Information given>
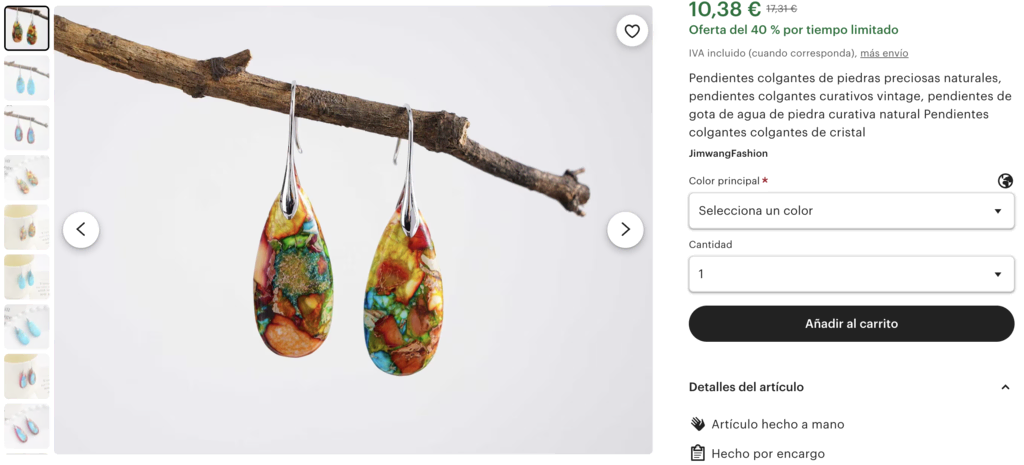Select the sixth thumbnail in the list
Viewport: 1024px width, 465px height.
pyautogui.click(x=27, y=277)
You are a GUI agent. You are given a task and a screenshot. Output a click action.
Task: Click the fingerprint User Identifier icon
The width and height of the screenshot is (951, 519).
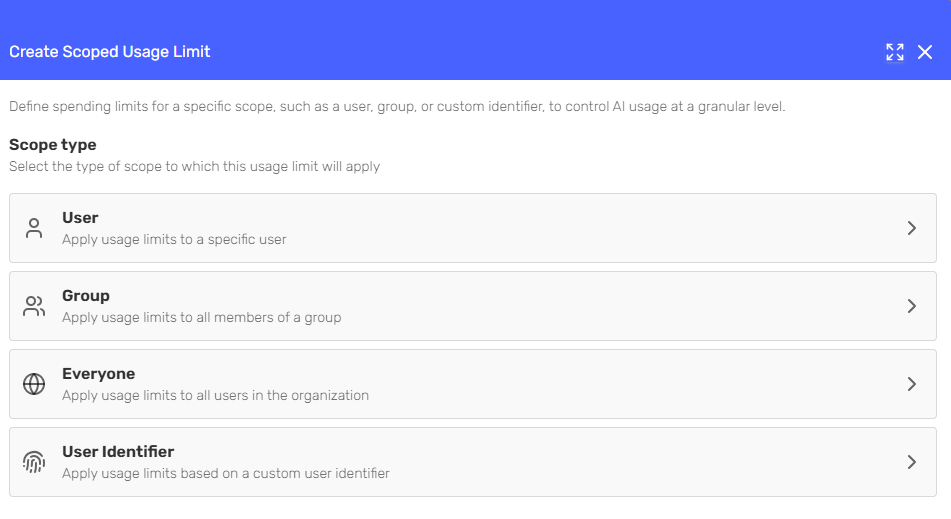[34, 462]
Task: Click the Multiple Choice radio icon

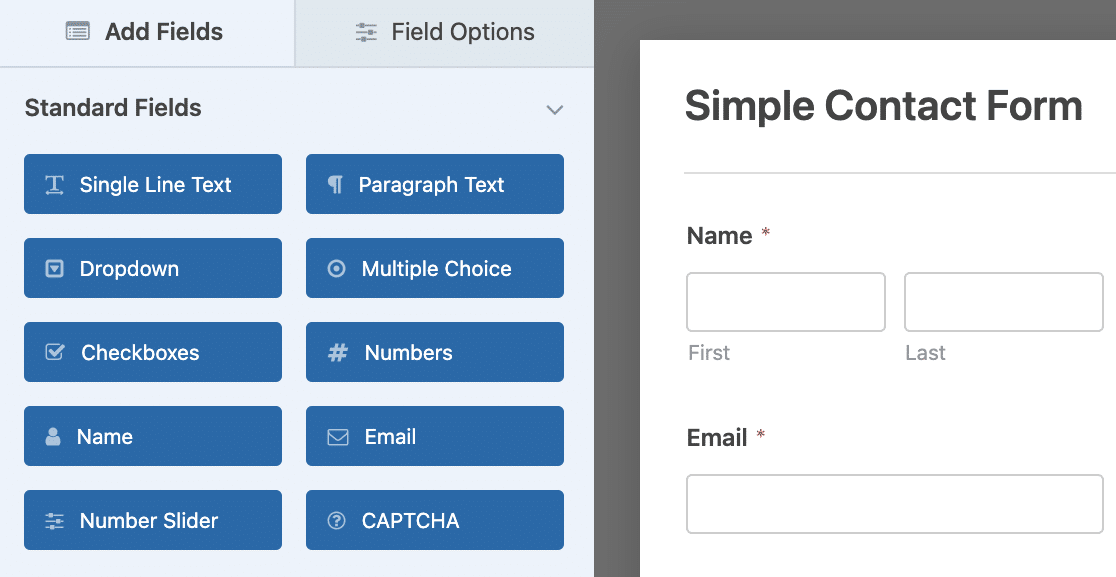Action: (x=337, y=269)
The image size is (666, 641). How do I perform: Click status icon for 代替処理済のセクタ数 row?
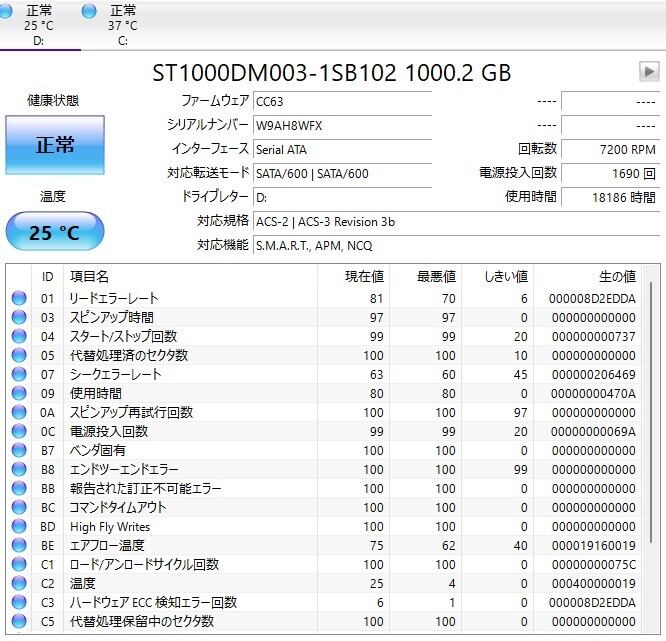18,355
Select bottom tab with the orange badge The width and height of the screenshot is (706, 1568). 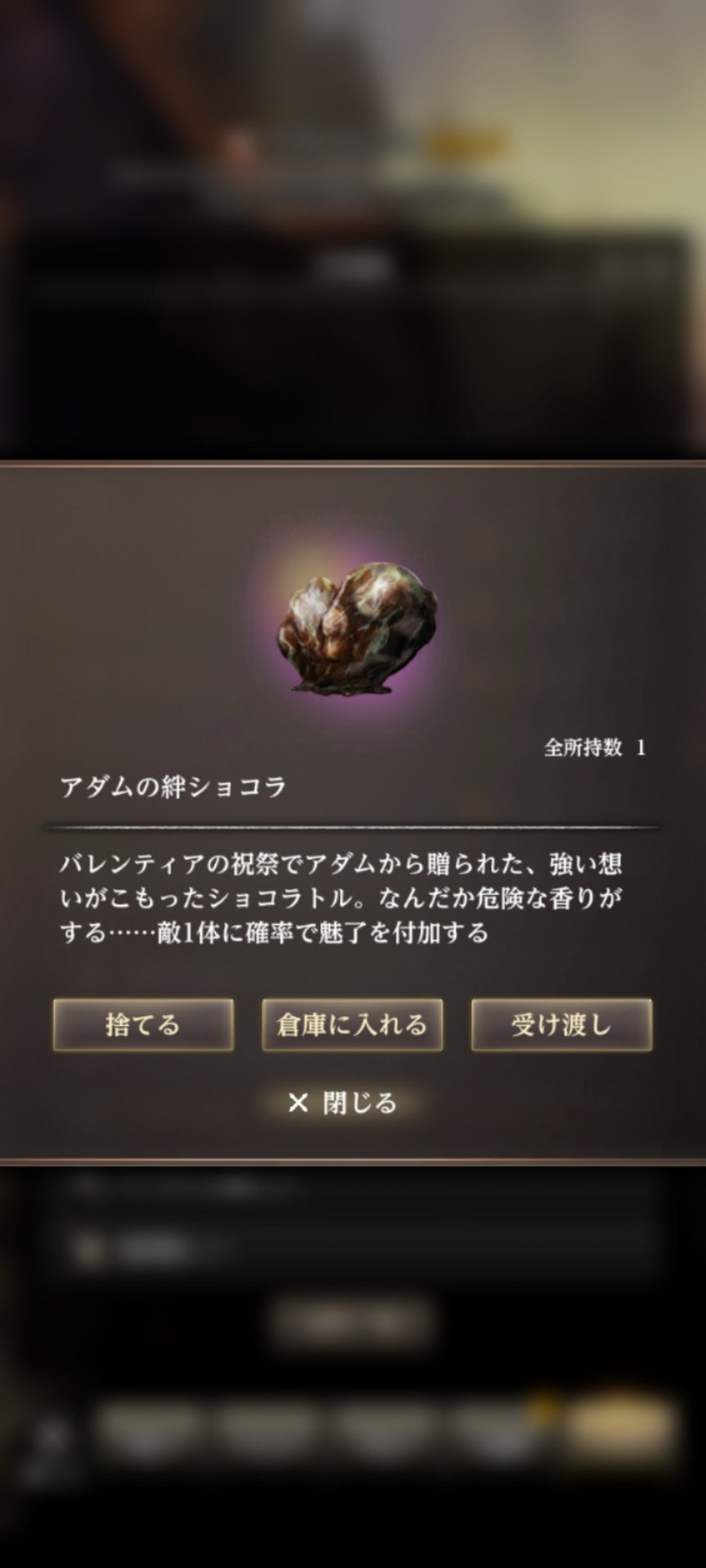click(502, 1427)
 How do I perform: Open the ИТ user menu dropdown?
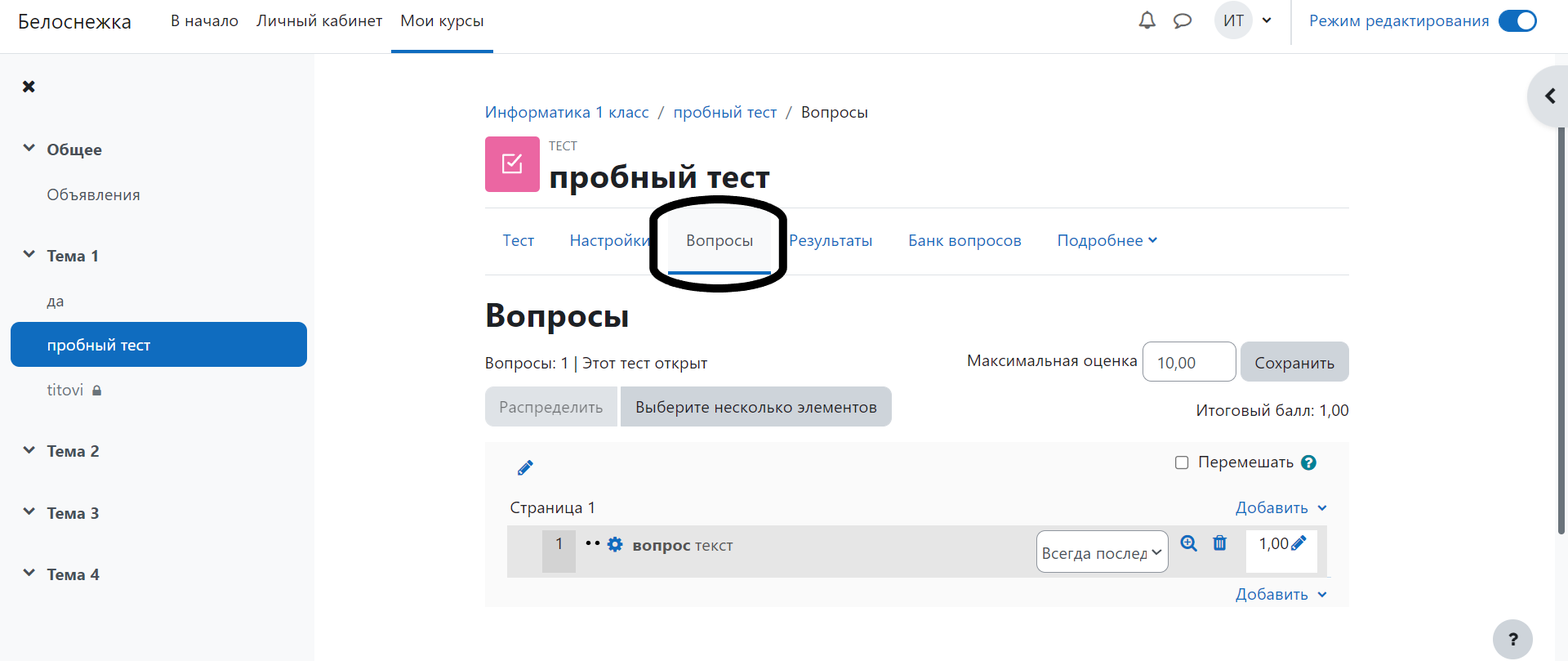click(1244, 20)
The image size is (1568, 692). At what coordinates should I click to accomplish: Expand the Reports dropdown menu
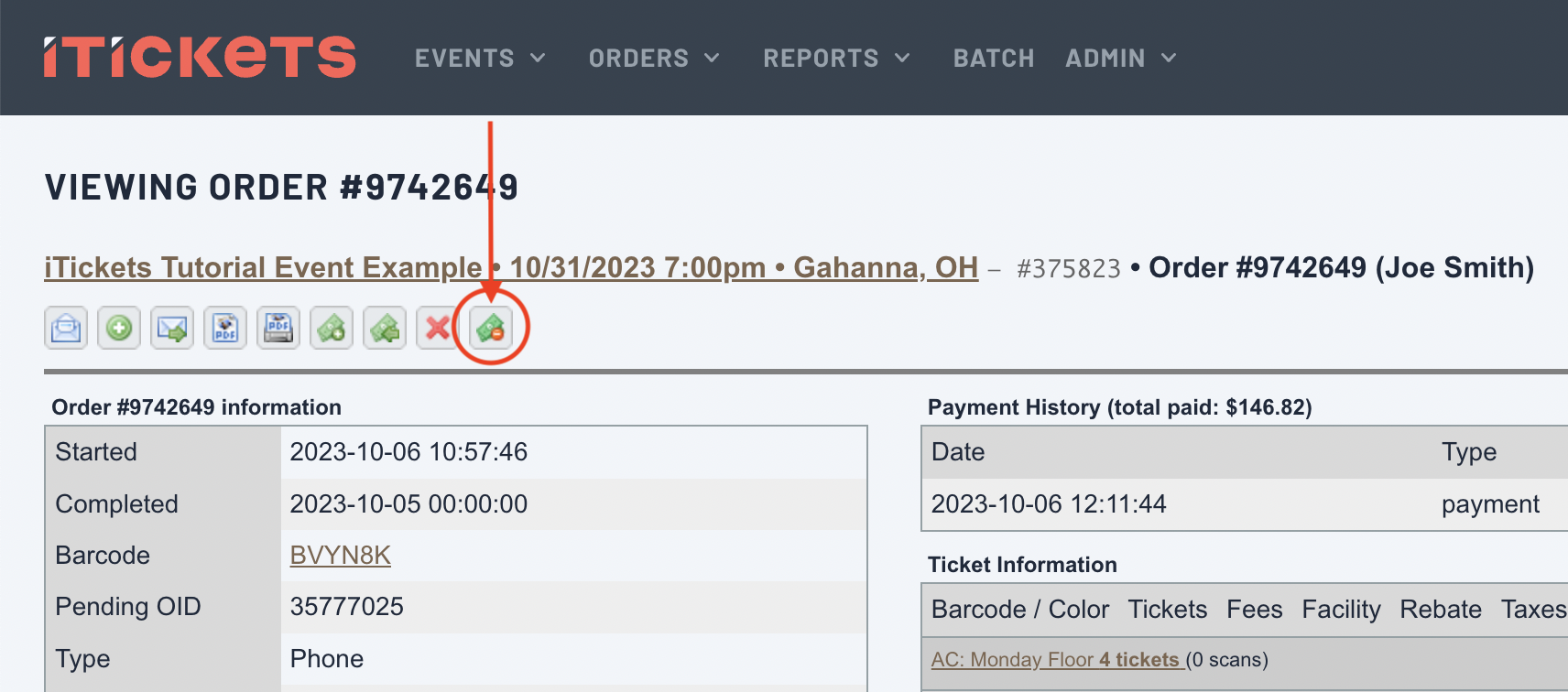837,58
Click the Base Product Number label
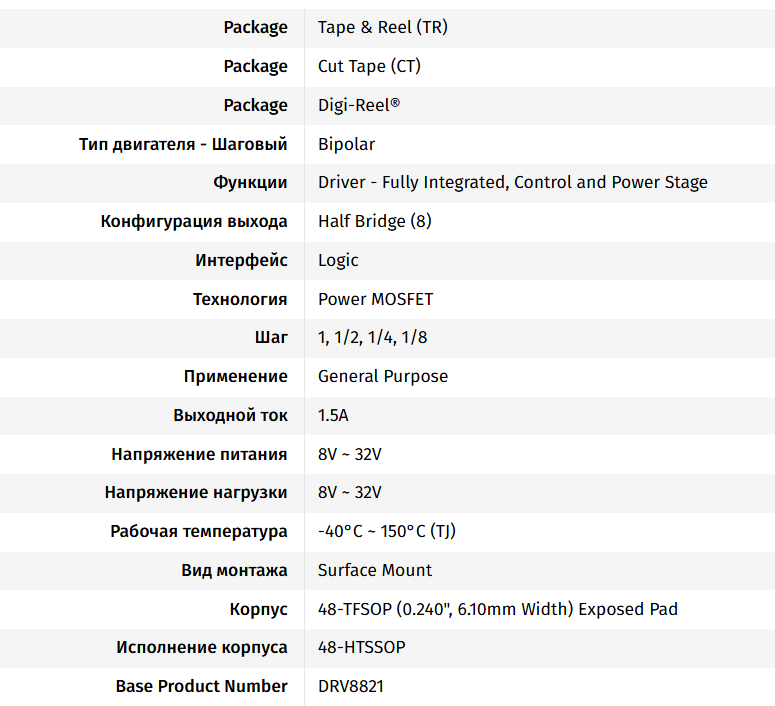This screenshot has height=706, width=775. click(201, 686)
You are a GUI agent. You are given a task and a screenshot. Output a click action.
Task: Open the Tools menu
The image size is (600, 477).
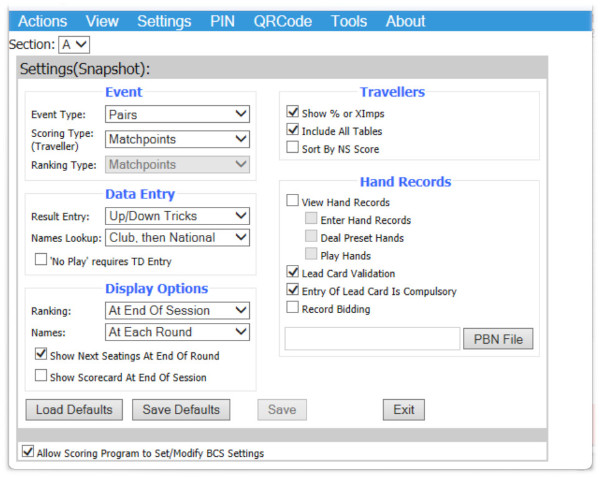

Task instructions>
Begin at the line containing "Click the Base Product Number label" and stop at the last line of the data. Repeat only those lines, exactly, and leave out the pictures.

Answer for this exercise>
Click the Base Product Number label
This screenshot has height=706, width=775. click(201, 686)
You are a GUI agent. You are given a task and a screenshot. Output a click action.
Task: Open the Tools menu
The image size is (600, 477).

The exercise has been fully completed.